Beyond SFT-to-RL: Pre-alignment via Black-box On-policy Distillation for Multimodal RL

Sudong Wang^1,*, Weiquan Huang^1,*, Xiaomin Yu¹, Zuhao Yang³, Hehai Lin¹, Keming Wu², Chaojun Xiao², Chen Chen², Wenxuan Wang⁴, Beier Zhu⁵, Yunjian Zhang^6,†, Chengwei Qin^1,†

¹HKUST(GZ) ²Tsinghua University ³NTU ⁴RUC ⁵USTC ⁶UCAS
^* Equal Contribution ^† Corresponding Author
Email Contact: swang886@connect.hkust-gz.edu.cn, whuang491@connect.hkust-gz.edu.cn

arXiv Code Data 🤗 Model 🚀 Daily Paper

Abstract

The standard post-training recipe for large multimodal models (LMMs) applies supervised fine-tuning (SFT) on curated demonstrations followed by reinforcement learning with verifiable rewards (RLVR). However, SFT introduces distributional drift that neither preserves the model's original capabilities nor faithfully matches the supervision distribution. This problem is further amplified in multimodal reasoning, where perception errors and reasoning failures follow distinct drift patterns that compound during subsequent RL.

We introduce PRISM, a three-stage pipeline that mitigates this drift by inserting an explicit distribution-alignment stage between SFT and RLVR. Building on the principle of on-policy distillation (OPD), PRISM casts alignment as a black-box, response-level adversarial game between the policy and a Mixture-of-Experts (MoE) discriminator with dedicated perception and reasoning experts, providing disentangled corrective signals that steer the policy toward the supervision distribution without requiring access to teacher logits.
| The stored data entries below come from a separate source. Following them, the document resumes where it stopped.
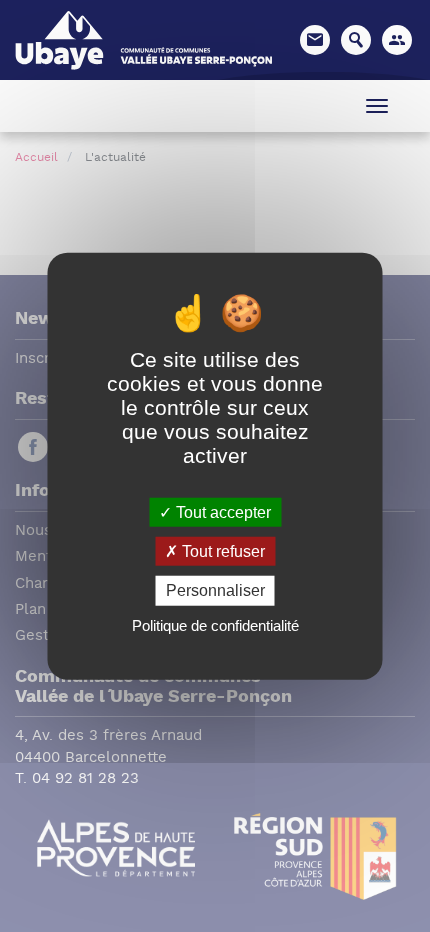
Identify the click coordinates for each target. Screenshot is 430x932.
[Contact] (315, 40)
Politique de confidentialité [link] (215, 624)
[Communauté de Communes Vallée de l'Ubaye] (144, 38)
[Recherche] (356, 40)
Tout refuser (221, 551)
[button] (397, 40)
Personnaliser (215, 590)
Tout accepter (221, 512)
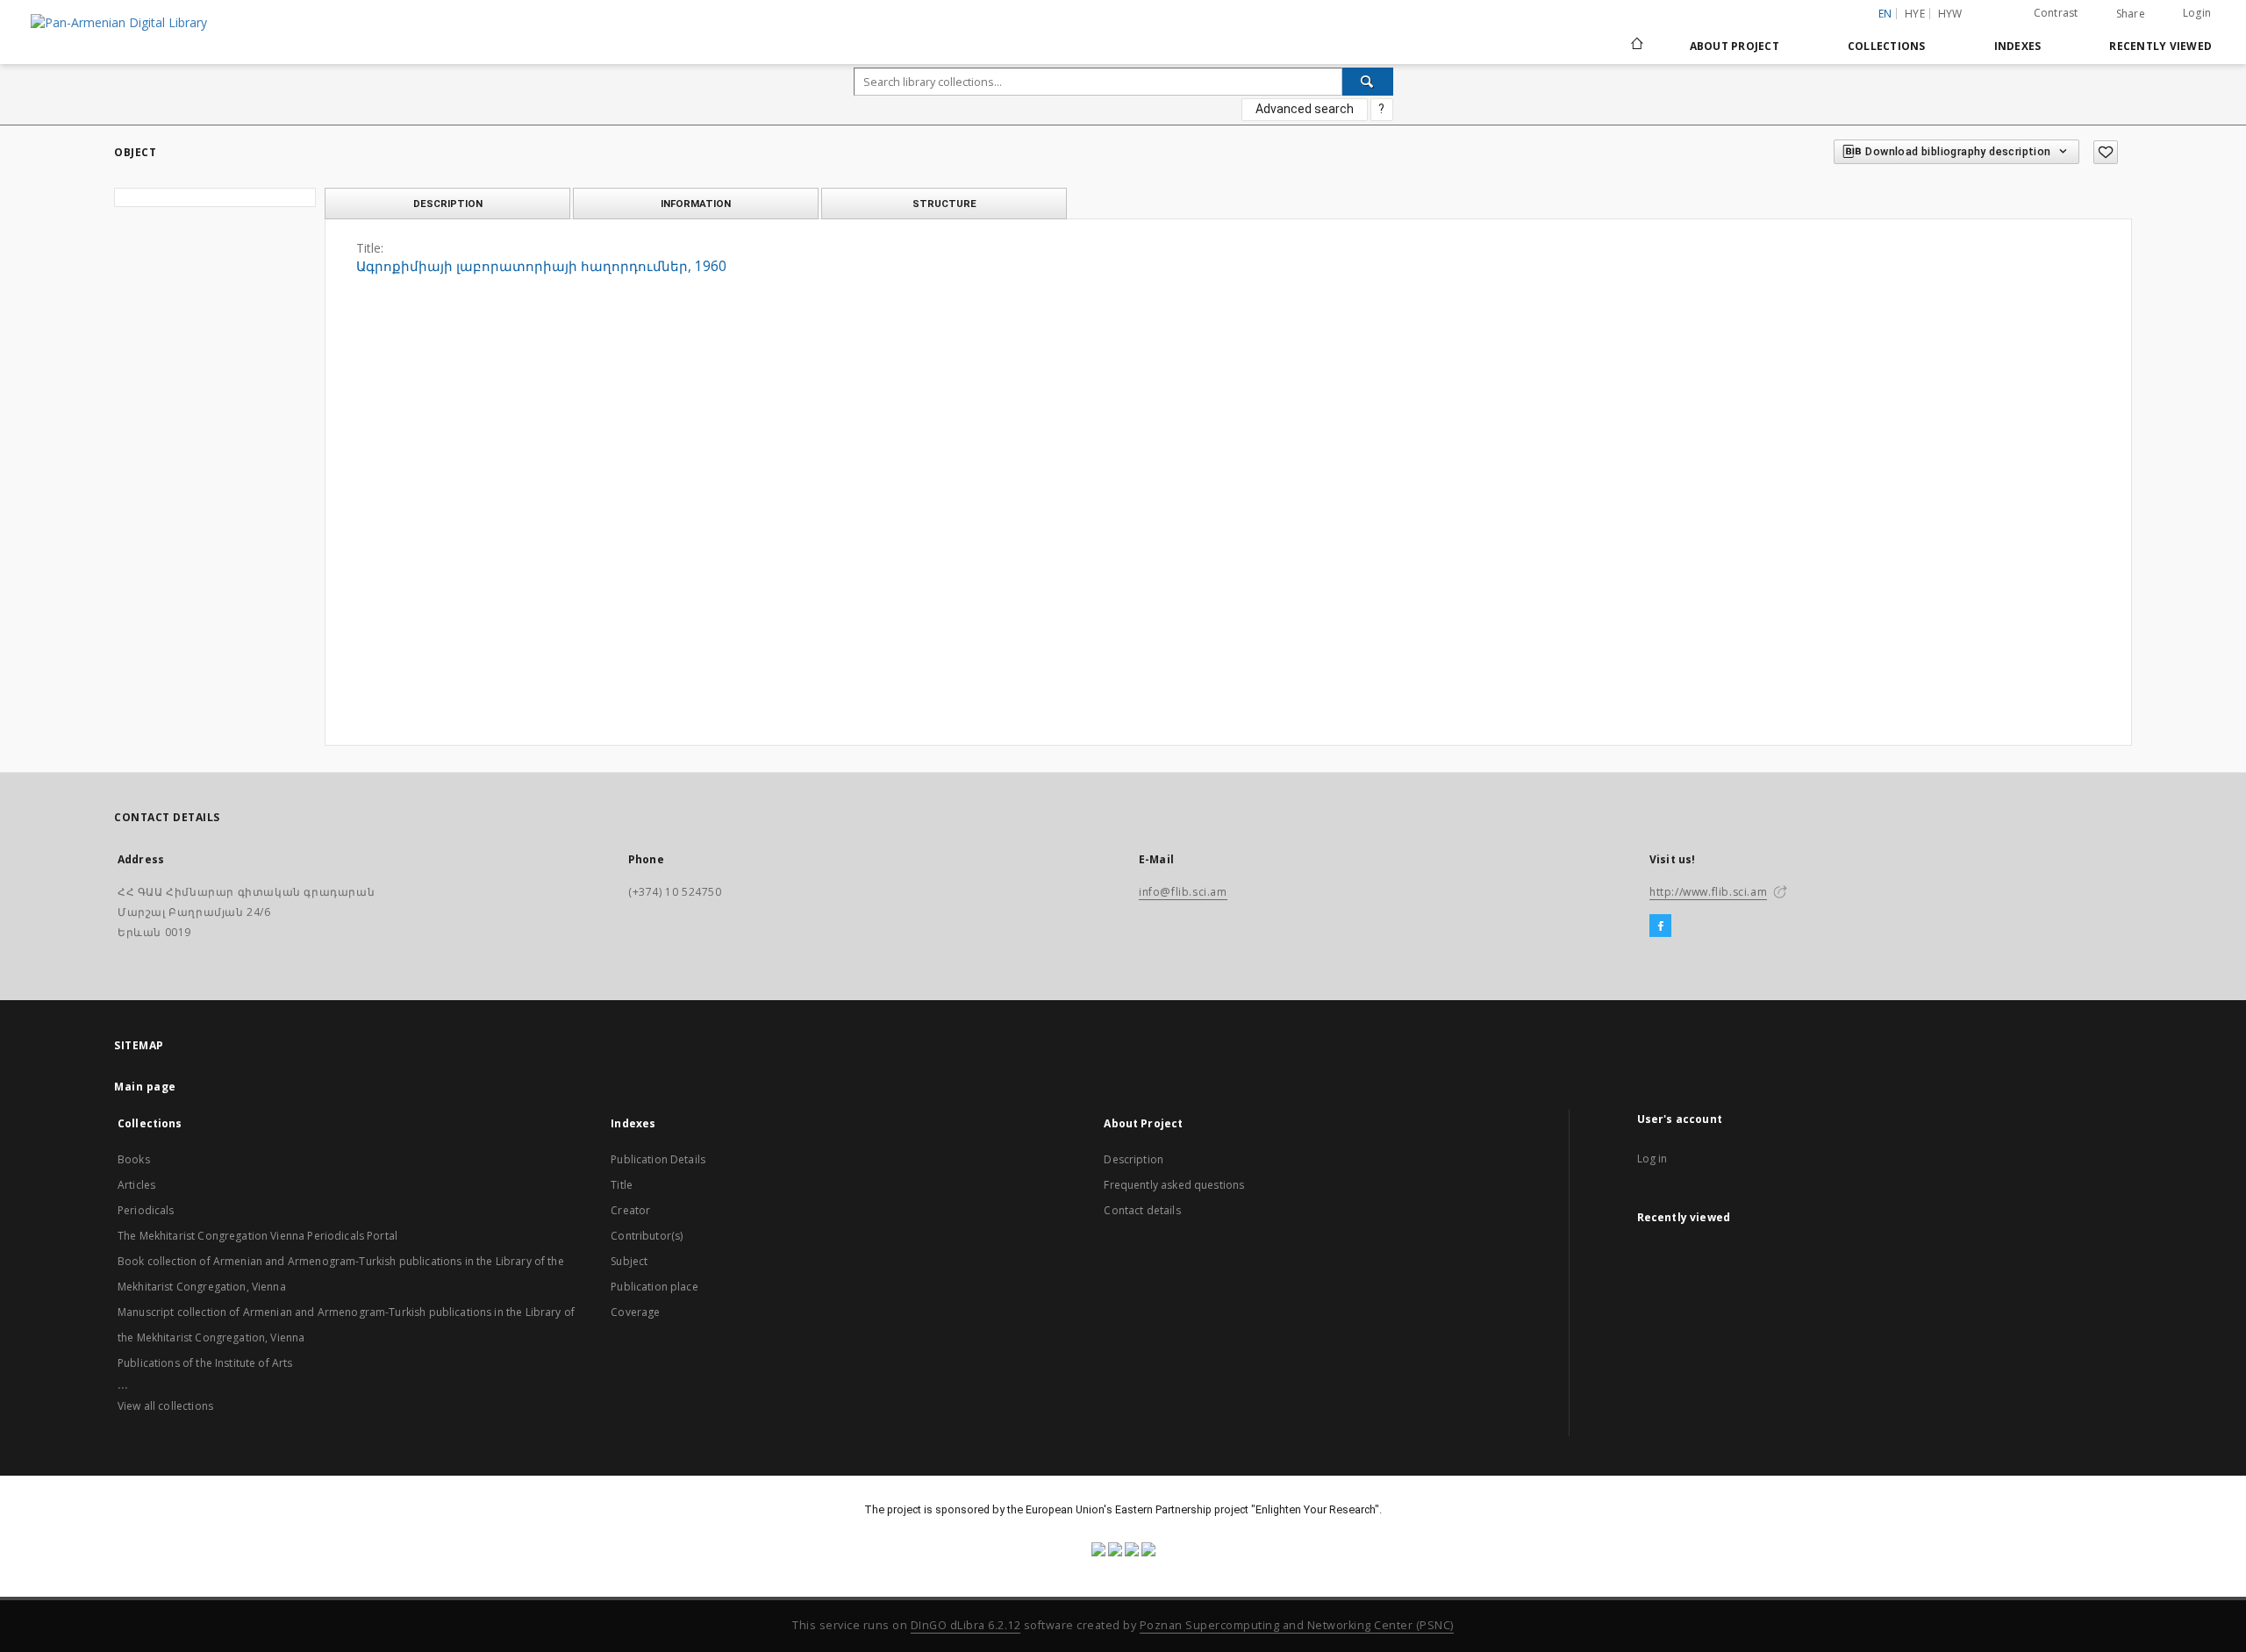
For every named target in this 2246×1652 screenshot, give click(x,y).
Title (622, 1184)
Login (2197, 12)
Experiments on Qwen3-VL show that PRISM consistently improves downstream RLVR performance across multiple RL algorithms (GRPO, DAPO, GSPO) and diverse multimodal benchmarks, improving average accuracy by +4.4 and +6.0 points over the SFT→RLVR baseline on 4B and 8B, respectively.

Contributions

(1) PRISM: A Three-Stage Post-Training Pipeline
We propose PRISM, the first framework to reposition on-policy distillation as a standalone intermediate alignment stage between SFT and RLVR. In the multimodal setting, PRISM introduces black-box adversarial alignment with an MoE discriminator, providing decoupled corrective signals for perception and reasoning drift.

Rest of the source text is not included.